This year, Autodesk celebrates the role of our design & make software in creating movie magic. In a three-part ad series developed by Ryan Reynolds’ creative agency Maximum Effort, viewers meet the influential, groundbreaking—and entirely fictional–Hollywood legend and icon Otto Desćinski, known to his friends as Otto Desć.
The true Otto Desć is finally revealed in the third and final spot. “Otto Desć” is actually Autodesk, which provides the software technology that allows Hollywood’s elite creatives and innovators—as well as architects, engineers, students and more–to make anything. The full documentary style ad can be found here.
Ryan Reynolds joked about the campaign, “Autodesk has been a secret weapon for Hollywood’s artists for decades, and what better way to highlight that than to create a fake man of vaguely Germanic descent to receive an award that doesn’t exist?”
“Autodesk is how the world gets designed and made—including the beautiful films that delight and inspire us all.

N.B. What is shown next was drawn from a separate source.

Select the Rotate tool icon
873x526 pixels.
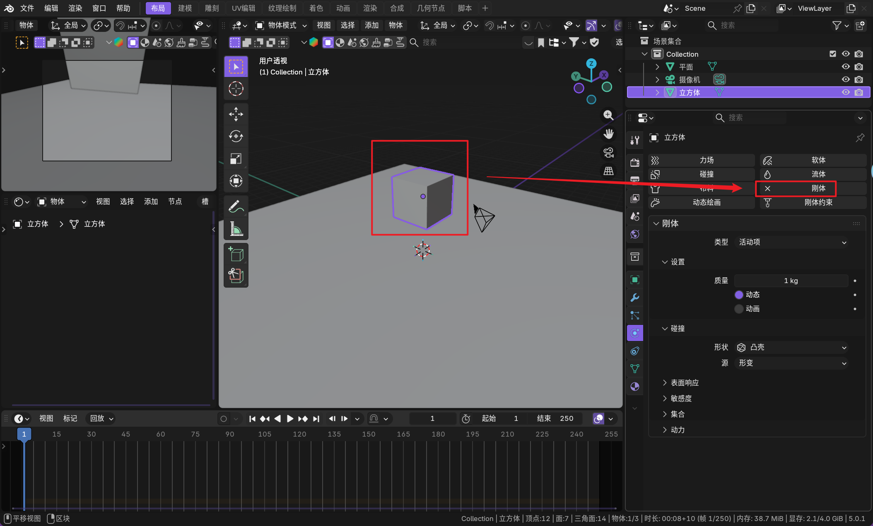point(236,136)
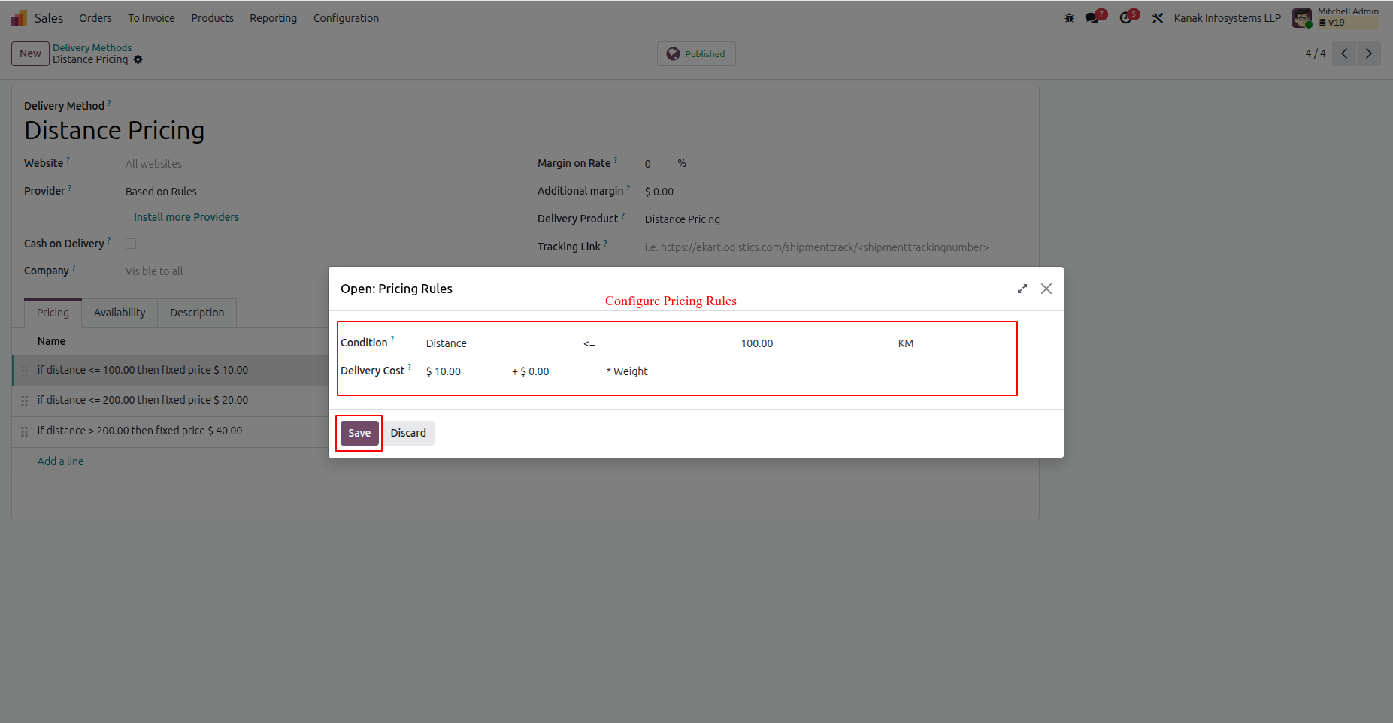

The Oscars are a night to celebrate the biggest names in Hollywood, so we’re thrilled to celebrate the design and technology from Autodesk that makes this magic possible in such a fun and creative way. And with this campaign, we’re re-introducing our inspiring company tagline—two words that effectively say it all: Make Anything.” said Dara Treseder, Chief Marketing Officer, Autodesk. “I’m grateful to have worked with our agency partner, Ryan Reynold’s Maximum Effort, to tell the incredible story of Autodesk’s impact—both on the big screen, and in the world.”
Autodesk is inspired by customers like SHADOWMACHINE, the stop-motion production company that brought Guillermo del Toro’s Pinocchio to life.
Academy Award-winning director Guillermo del Toro and award-winning stop-motion legend Mark Gustafson reimagined the classic Carlo Collodi tale that transcends worlds and reveals the life-giving power of love.
Around 350 people were hired for the production with an average of 250 artists working on the film at any given time. The team collaborated closely with co-director Mark Gustafson, along with Guillermo del Toro for review. They also worked with a visual effects team in Canada and partnered with McKinnon and Saunders on the puppet builds. A studio in Guadalajara created additional puppets and sets and shot a portion of the film.
Schmerber said, “ShotGrid helped us track our processes. There’s no way we could have finished Guillermo del Toro’s Pinocchio without it.”